Docking, molecular dynamics, binding energy-MM-PBSA studies of naphthofuran derivatives to identify potential dual inhibitors against BACE-1 and GSK-3

BACE-1 and GSK-3 both are potential therapeutic drug targets for Alzheimer's disease. Recently, both these targets received attention for designing dual inhibitors. Till now only two scaffolds (triazinone and curcumin) derivatives have been reported as BACE-1 and GSK-3 dual inhibitors. In our previous work, we have reported first in class dual inhibitor for BACE-1 and GSK-3. In this study, we have explored other naphthofuran derivatives for their potential to inhibit BACE-1 and GSK-3 through docking, molecular dynamics, binding energy (MM-PBSA).

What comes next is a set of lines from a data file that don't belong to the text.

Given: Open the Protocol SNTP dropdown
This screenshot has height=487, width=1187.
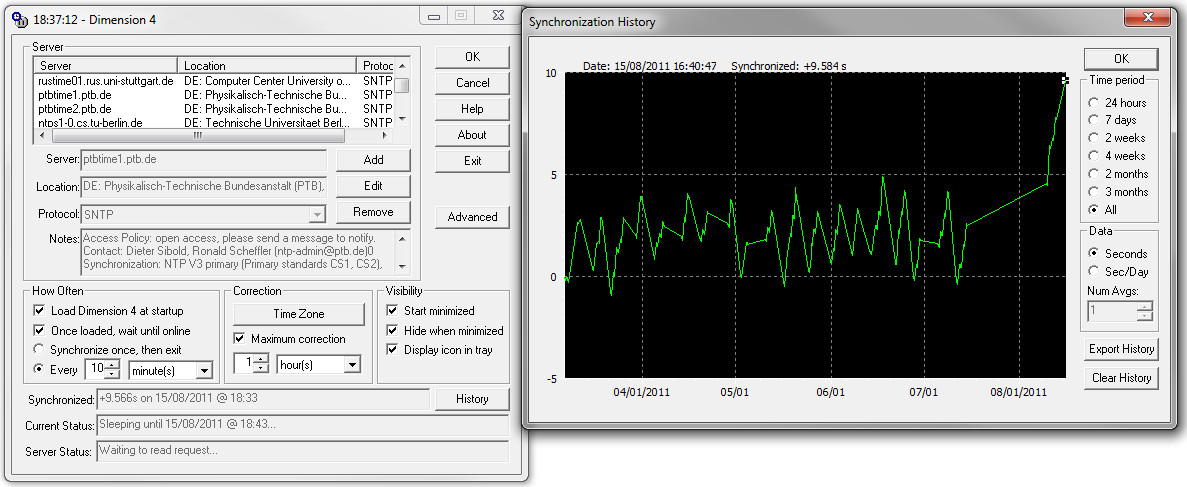Looking at the screenshot, I should 317,214.
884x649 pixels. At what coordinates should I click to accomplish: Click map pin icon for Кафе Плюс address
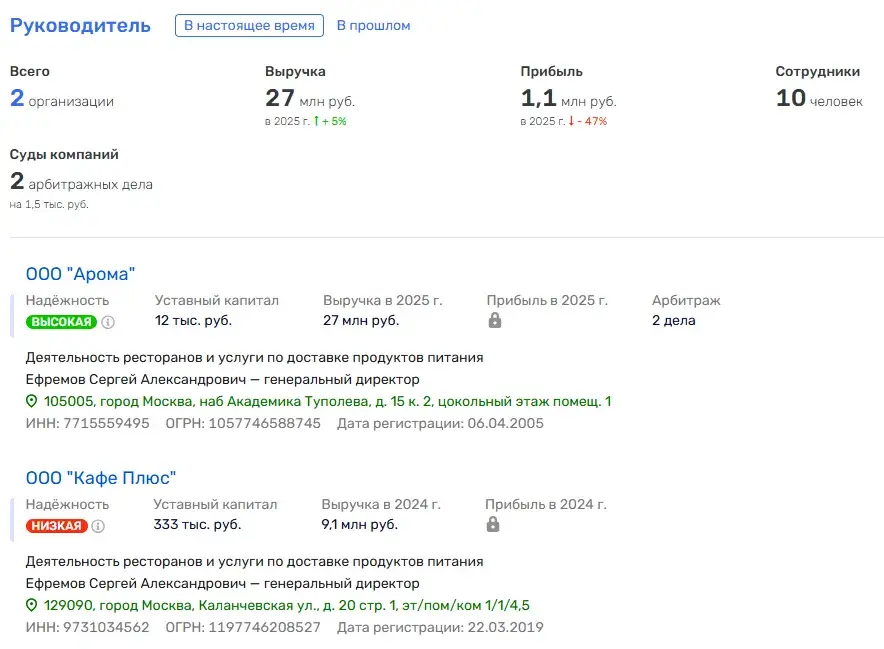click(x=32, y=605)
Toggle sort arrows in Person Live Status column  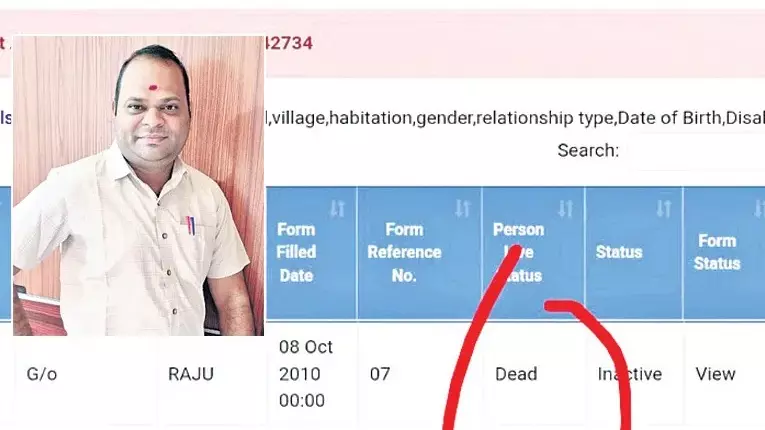[x=565, y=209]
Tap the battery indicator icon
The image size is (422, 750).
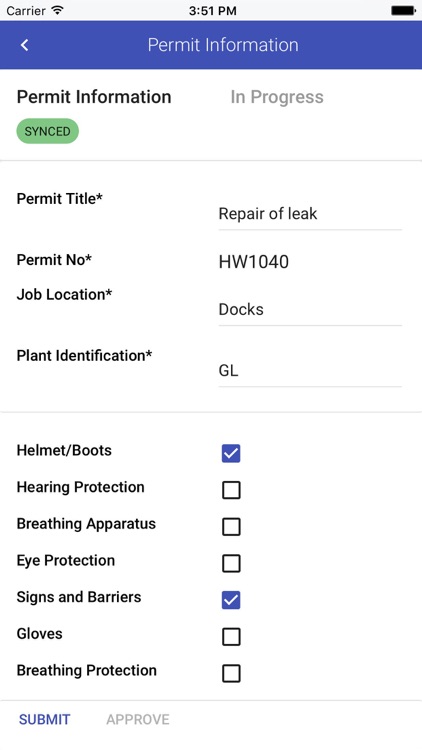tap(403, 10)
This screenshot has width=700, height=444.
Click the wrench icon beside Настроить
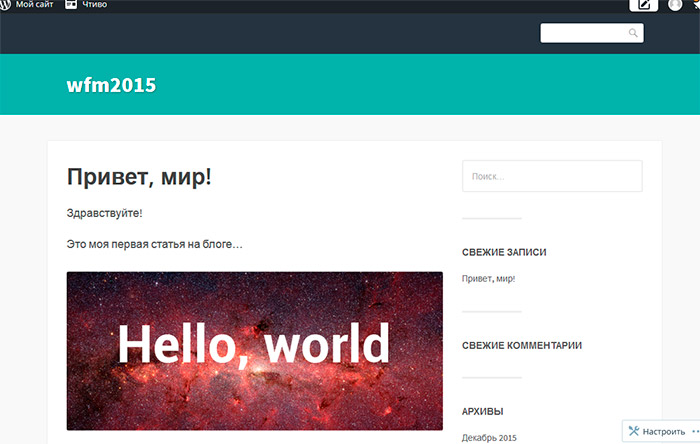pos(633,431)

These computational methods were performed to estimate the binding affinity of naphthofuran derivatives towards the BACE-1 and GSK-3. In the docking results, two derivatives (NS7 and NS9) showed better binding affinity as compared to previously reported inhibitors. Hydrogen bond occupancy of NS7 and NS9 generated from MD trajectories showed good interaction with the flap residues Gln73, Thr72 of BACE-1 and Arg141, Thr138 residues of GSK-3. MM-PBSA and energy decomposition per residue revealed different components of binding energy and relative importance of amino acid involved in binding. The results showed that the binding of inhibitors was majorly governed by the hydrophobic interactions and suggesting that hydrophobic interactions might be the key to design dual inhibitors for BACE1-1 and GSK-3. Distance between important pair of amino acid residues indicated that BACE-1 and GSK-3 adopt closed conformation and become inactive after ligand binding. The results suggested that naphthofuran derivatives might act as dual inhibitor against BACE-1 and GSK-3.